Pickett sighed audibly. “Dr. Pendergast speaks—”

“The expert from the FTG I sent to China earlier this week did not have advanced esophageal cancer. That much I can tell you for a fact.”

“So what was it?”

“I’m saying exactly what our own medical expert is probably also implying, as diplomatically as possible under the circumstances. This damage to the esophagus wasn’t caused by cancer or a fall. It was caused by full-thickness burns.”

“Burns?”

“Third-degree, where tissue is destroyed down to the subcutaneous level.”

This pause was longer. “And you’re implying what, precisely?”

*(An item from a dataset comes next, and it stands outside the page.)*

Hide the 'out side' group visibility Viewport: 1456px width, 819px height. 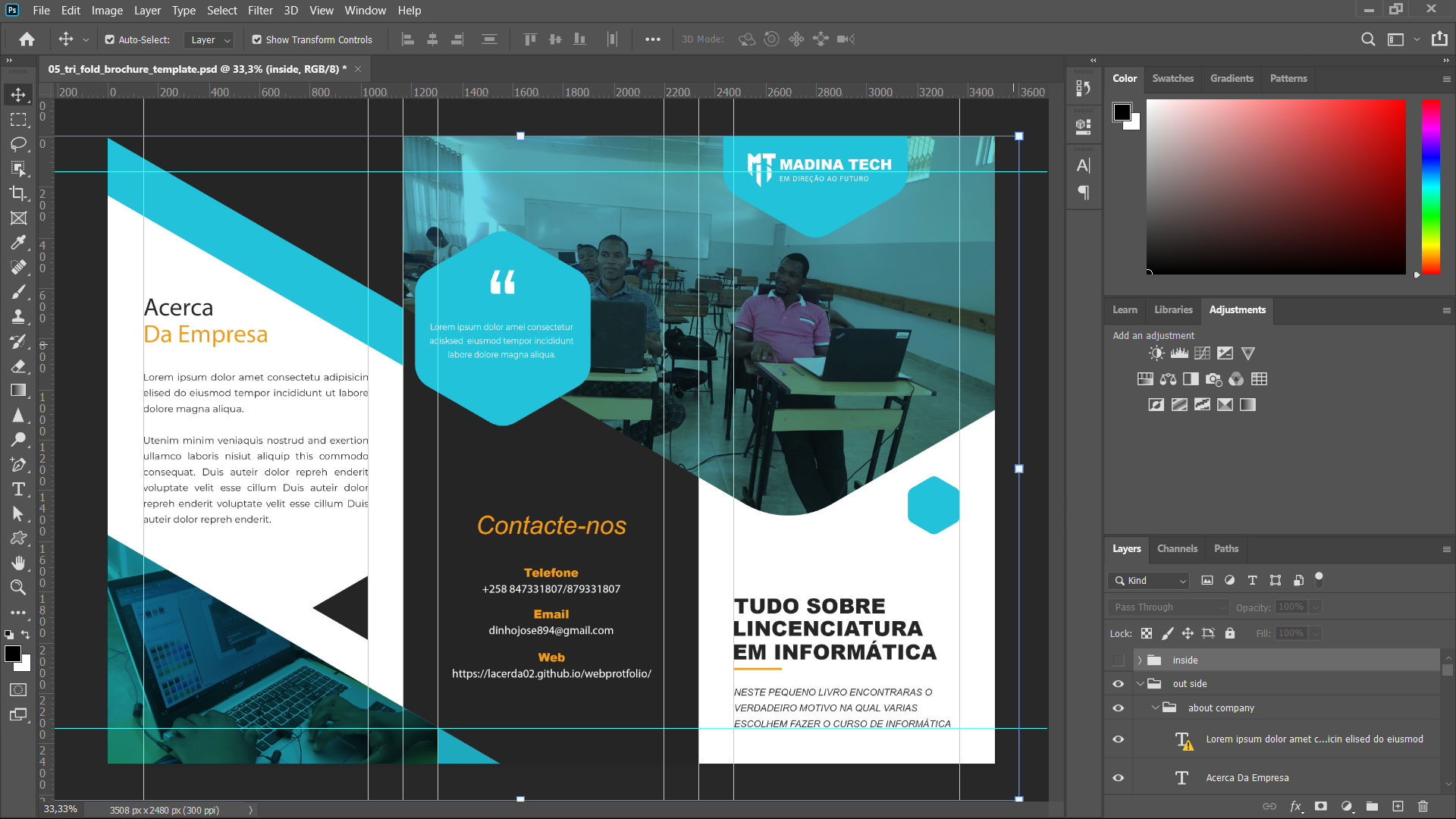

“That Specialist Quarles was tortured. A specially fitted gastroscope was inserted down his throat.”

“Specially…fitted?”

“Yes. They can be purchased if one knows where. Medical instruments that aren’t meant to heal but do the opposite. Gastroscopes can normally be fitted with lights, cameras, tiny scalpels for the taking of biopsies. But they can also be fitted with electric probes, cautery pens. A method of torture that leaves no visible exterior trace, only interior.”

“Good Lord.”

“Quarles called me three days ago. He said he thought he’d found the manufacturer of the shoes. It was a small company that furnished items to a limited list of clients—including a jobber that, fairly recently, had ordered three hundred pairs of our precise shoe.”

“Anything else?”

“Yes. He said that there had been some unusual requests involved. He also said that he felt this was a sensitive order, and that learning more might present problems.”

“And?”

“Sir, Quarles was as comfortable doing business in China as he was analyzing shoes and neckties in Huntsville. But he was not an agent, and his primary training was not in covert work. He thought he’d found the manufacturer and jobber. We wanted to identify the buyer, of course, but I told him to use his discretion, and that if he felt any danger, he should abandon the attempt and exfil the region immediately.”

“Did you get the name of the manufacturer or jobber?”

“Neither. There was no reason for him to tell me more at that point—for security reasons, if nothing else.”